Telling people you read comics is a bit like farting in the line for communion. No one knows how to react. So, most often, they pretend they heard nothing. If they do react at all, the reaction normally happens in three stages. The first reaction is commonly incredulity. “You read… comics? Like Spider-Man?” Yeah. Well, no, I don’t read Spider-Man. I do read other comics, though. Comics like the one I’m writing about today, Saga. The second most common reaction usually follows quickly after the first. It’s the sound people make when they see a really ugly dog. It’s an “aww” with a slight head tilt and a scrunching of the eyebrows into a worried look, like they just saw a toddler with brittle bone disease attempting to descend a spiral staircase. The third reaction is palpable pity, especially noticeable, if you attempt to explain why you read comics. It’s like they found out that the reckless, brittle-boned toddler has leukemia. In light of that, I wanted to set you up to feel pity right away and skip the other two reactions. Someday, I may write an article about why I read comics, but, today, I just want you to know why I love Saga.

Saga is a story about a little girl that two armies fear. Not fear in the way I still have nightmares about the troll from Earnest Scared Stupid, but feared in the way the US government fears people like Edward Snowden. They aren’t so much afraid of the baby girl herself, unless some of them have pedophobia or something, but rather what she represents. To them, she represents the worst possible fate for their people: peace. See, the armies come from a planet called Landfall and its moon called Wreath. They have been fighting for so long that what was once a war has now become a blood feud. The feud powers the governments of both the people of Landfall and Wreath. Since they look a little different from one another, it’s easy to keep the bloodshed going with propaganda calling the people to kill “those animals from the (planet|moon; circle one).” Thankfully, unlike they do in this story, we don’t have the problem of being goaded into hating people for insignificant differences like the way we look.
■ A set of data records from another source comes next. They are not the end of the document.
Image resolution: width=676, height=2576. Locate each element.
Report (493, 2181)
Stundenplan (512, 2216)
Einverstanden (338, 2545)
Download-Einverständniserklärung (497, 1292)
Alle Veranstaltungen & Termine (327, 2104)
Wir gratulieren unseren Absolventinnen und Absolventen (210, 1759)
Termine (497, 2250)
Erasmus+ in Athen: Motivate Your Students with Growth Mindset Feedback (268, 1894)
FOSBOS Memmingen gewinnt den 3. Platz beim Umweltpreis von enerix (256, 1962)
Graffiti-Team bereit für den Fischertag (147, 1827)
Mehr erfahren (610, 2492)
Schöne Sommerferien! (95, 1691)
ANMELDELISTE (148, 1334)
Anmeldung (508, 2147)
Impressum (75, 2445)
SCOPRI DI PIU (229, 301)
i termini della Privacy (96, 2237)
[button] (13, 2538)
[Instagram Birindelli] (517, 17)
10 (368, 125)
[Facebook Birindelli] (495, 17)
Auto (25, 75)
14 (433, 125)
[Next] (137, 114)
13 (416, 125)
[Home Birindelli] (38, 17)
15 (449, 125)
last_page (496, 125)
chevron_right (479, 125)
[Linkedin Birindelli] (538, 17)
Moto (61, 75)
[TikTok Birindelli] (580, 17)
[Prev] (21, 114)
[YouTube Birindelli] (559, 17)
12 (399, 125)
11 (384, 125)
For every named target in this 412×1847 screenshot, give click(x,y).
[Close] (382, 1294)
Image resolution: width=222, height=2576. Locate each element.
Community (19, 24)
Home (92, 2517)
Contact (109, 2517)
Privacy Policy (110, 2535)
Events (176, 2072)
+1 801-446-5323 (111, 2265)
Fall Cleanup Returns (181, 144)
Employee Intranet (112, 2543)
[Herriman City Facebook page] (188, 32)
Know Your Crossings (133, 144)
The girl’s mother and father are from Landfall and Wreath, respectively, and were once soldiers in the never ending war. At the time of the story, they have long deserted their armies to be together and live outside of the conflict. It’s not that easy, however. The governments of Landfall and Wreath, wanting to go to war without all the messy bloodshed on their front lawns, have outsourced the battle to every corner of the galaxy. With the governments of both sides trying to kill them and their daughter and the war being waged on nearly every planet in the galaxy, the only choice the new family has to survive is to keep running.

What I love about this story isn’t that it’s set in space; though, I do love good space opera. It’s not that it involves both sci-fi technology and magic, which is cool. It’s that, at the heart of it, it’s about people that just don’t want to fight, anymore. They have realized wars of ideals are stupid and pointless. The only people that ever suffer from conflict are the peons and the bystanders, and the only people who ever gain anything are the ones already on top. They don’t care about stopping the war. They’re not revolutionaries. They’re just tired parents. They’re running from two governments who see their little girl as proof that the people of Landfall and Wreath aren’t really so different. The governments know that, if other people find out about her, they would come to the same conclusion. Then, the perpetual motion machine of war might be brought to a halt by the mere existence of a little girl whose parents decided fighting wasn’t for them. That emotion is even mirrored in the people that the government sends to kill them, from the robot prince who is about to become a father himself to the freelancer who can’t escape responsibility no matter what he tries.

This isn’t the first volume of a story where love conquers all. That’s certainly not the moral. It’s the story of a two people who saw that they had something in common with each other, and decided that taking a risk to be together is better than the relative safety of being apart. Maybe they’re right. Maybe I should have the courage to just ask out that girl. Maybe.